Required task A:
Answer these questions from the passage about the student construction tour:
(i) How many Black male students toured the job site?
(ii) In which country is Skanska based?
(iii) Who heads the Office of African American Male Achievement?
Required task B:
Print the section of the passage about the student construction tour starting with "Johnson was among" and going on through "possible for students.".

Listening intently over the noisy machinery, the Roosevelt High School junior learned how the elevators were built, saw why the concrete needs to be smoothed, discovered how structural engineers make it all work, and heard about the role architects play in the project. Kevin Johns, the senior superintendent of the project, acted as guide. 

“If you’re interested in the trade, there’s money to be made, and a lot of it,” he told the group of Seattle Public Schools students. ”It’s no different than going to college.”

Johnson was among 40 Black male students to tour the job site and connect with workers and managers in the field. The Office of African American Male Achievement (AAMA) at Seattle Schools partnered with Skanska, a multinational construction and development company based in Sweden, to make trips like this possible for students. 

The partnership is part of a broader, districtwide initiative to dismantle anti-Black racism and make the education system work for students of color, specifically Black boys. That’s been a focus since 2019, a few years after the disparity in test scores between Black and white students in the district gained national attention. 

Those scores showed that Black kids test one-and-a-half grade levels below the U.S. average. Compared with their white peers in the city, Seattle’s black students lagged by three-and-a-half grade levels.

Cleveland High student Trevon Mitchell said he was excited to know that he could make nearly $30 an hour right out of high school. He hasn’t ruled out college, but said going into a trade is high on his list, whether or not he earns a college degree.

Historically, many schools pushed low-income students and students of color into vocational classes, discouraging them from seeking college degrees. But these trade jobs are different, SPS officials say — they offer high pay, a career track and other perks, with or without a college degree.

“Our goal is to expose our students to all aspects of a career path at all levels of education needed, prepare them for college and life beyond in community,” said Mia Williams, who heads AAMA. “Our partnership and others are in an effort to give our students a well-rounded education which allows them to be critical thinkers and apply learned skills.”

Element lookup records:

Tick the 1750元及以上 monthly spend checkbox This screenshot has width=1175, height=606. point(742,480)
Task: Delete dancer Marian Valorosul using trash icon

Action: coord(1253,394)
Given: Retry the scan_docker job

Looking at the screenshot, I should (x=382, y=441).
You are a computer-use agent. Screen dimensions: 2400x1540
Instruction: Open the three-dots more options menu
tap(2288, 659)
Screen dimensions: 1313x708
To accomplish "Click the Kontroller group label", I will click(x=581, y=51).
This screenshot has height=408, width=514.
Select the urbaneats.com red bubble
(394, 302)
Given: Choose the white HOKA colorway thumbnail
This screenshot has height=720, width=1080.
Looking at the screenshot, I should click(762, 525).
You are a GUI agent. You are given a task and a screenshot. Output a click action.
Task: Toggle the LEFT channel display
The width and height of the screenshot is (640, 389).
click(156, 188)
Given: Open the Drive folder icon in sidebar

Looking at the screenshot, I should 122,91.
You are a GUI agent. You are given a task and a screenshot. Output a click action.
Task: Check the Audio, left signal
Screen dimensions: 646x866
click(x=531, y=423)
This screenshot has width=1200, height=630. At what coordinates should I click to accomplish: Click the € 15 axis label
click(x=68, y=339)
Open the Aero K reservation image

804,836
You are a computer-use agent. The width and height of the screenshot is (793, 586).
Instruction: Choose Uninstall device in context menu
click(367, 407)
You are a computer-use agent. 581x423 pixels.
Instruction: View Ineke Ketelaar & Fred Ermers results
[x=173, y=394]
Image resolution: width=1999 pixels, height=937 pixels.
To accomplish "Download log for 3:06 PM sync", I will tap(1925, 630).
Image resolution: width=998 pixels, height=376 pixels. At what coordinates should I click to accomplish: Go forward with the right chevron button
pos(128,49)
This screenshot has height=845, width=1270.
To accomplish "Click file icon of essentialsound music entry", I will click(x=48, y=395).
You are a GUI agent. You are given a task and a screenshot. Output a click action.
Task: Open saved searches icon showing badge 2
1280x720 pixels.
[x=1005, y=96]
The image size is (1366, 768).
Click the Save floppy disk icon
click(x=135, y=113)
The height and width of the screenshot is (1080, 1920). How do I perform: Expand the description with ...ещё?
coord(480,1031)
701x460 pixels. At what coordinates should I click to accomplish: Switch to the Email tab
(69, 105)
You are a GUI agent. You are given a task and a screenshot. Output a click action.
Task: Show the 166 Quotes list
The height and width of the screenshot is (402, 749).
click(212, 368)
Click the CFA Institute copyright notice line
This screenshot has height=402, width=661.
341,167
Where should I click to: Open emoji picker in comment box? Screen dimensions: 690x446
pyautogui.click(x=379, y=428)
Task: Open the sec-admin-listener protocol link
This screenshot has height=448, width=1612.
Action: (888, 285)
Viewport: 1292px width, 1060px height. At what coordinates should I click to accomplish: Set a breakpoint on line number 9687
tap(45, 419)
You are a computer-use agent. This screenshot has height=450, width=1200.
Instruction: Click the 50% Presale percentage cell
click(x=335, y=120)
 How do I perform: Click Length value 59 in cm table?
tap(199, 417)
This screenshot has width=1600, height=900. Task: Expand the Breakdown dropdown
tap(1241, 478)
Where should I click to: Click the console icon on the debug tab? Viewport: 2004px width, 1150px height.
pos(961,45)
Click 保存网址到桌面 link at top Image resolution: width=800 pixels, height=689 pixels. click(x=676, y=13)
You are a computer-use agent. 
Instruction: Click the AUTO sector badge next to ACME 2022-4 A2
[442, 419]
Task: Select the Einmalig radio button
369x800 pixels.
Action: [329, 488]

Correct output A:
(i) 40
(ii) Sweden
(iii) Mia Williams

Correct output B:
Johnson was among 40 Black male students to tour the job site and connect with workers and managers in the field. The Office of African American Male Achievement (AAMA) at Seattle Schools partnered with Skanska, a multinational construction and development company based in Sweden, to make trips like this possible for students.